New York CIty Council Member Ben Kallos

Closing Mechanical Voids Zoning Loopholes

Sky Exposure Plane Diagram Most of New York City is Already Protected from Mechanical Voids:


New York City has 10 different Residential Districts numbered 1 through 10. Any new construction on land zoned residential or commercial equivalent to Residential Districts 1 through 8 have height limits that prevent buildings from piercing the “sky exposure plane.” All “Historic Districts,” and some “Special Districts” include height protections often in the form of a strict height limit.



Abuse of Tower Regulations Using Loopholes:


249 East 62nd Street Vinoly 50 West 66th Street Snohetta Residential Districts 9 and 10 and their commercial equivalents allow a tower that covers a small portion of a lot and a tower-on-a-base where 55% of the floor area is below 150 feet which can limit height. However, 432 Park Avenue sought to become the tallest residential tower by using mechanical voids that account for 25% of its height. The same architect, Rafael Viñoly, proposed 249 East 62nd with a base of 12 stories and 150 feet of mechanical voids to support 11 stories above. 50 West 66th Street by Snøhetta proposed 161-feet of mechanical void to reach a height of 775 feet.


Voids Diagram

Proposed Solution to Discourage Mechanical Voids:

  • Discourage Tall Voids: Voids taller than 25 feet will count as zoning floor area.
  • Discourage Clustering to Pad Building Height: Voids within 75 feet of each other will count as zoning floor area.
  • Prevent Voids in Mixed-Use Residential Building: Non-residential mechanical space will be subject to the same 25-foot limit if non-residential uses occupy less than 25%.
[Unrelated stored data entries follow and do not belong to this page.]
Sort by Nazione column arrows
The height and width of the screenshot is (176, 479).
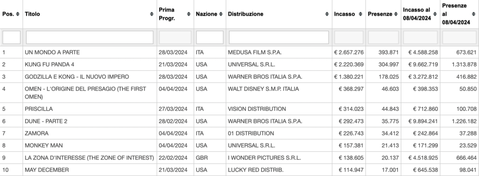(x=221, y=14)
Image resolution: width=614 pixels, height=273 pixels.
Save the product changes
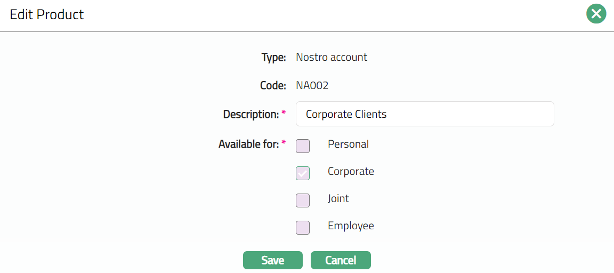[x=272, y=260]
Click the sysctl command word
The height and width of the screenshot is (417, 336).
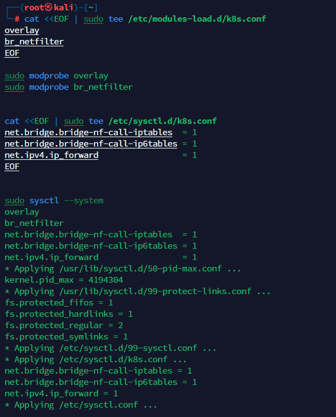(x=44, y=200)
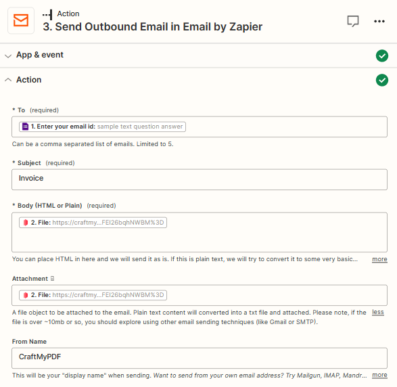Screen dimensions: 397x387
Task: Click the App & event section header
Action: point(40,55)
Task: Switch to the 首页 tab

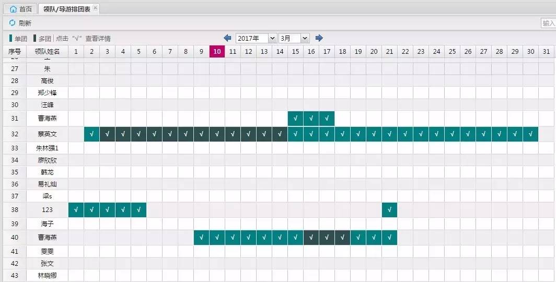Action: (x=21, y=9)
Following his election in 2014, Council Member Ben Kallos held numerous public meetings on overdevelopment and invested more than $250,000 in member item funding into community-based non-profits like Friends of the Upper East Side Historic Districts (“Friends”). In June 2017, Kallos wrote to Department of City Planning (“DCP”) to close “loopholes” such as mechanical voids. In October 2017, Kallos and Friends met with DCP to share their research and proposal. In January 2018, Mayor de Blasio committed to closing the loopholes at a town hall hosted by Kallos in response to a question from Friends. In July 2018, Kallos joined Borough President Gale Brewer and LANDMARK WEST! to form a borough-wide coalition to call for the city to close the loopholes. On January 25, 2019, DCP wrote to Brewer and Kallos with a proposal to close mechanical voids in residential districts and a promise for a new proposal governing commercial districts in the summer certifying the residential application on January 28, 2019 to begin a public hearings process at Community Boards and Borough Boards concluding on March 8, 2019.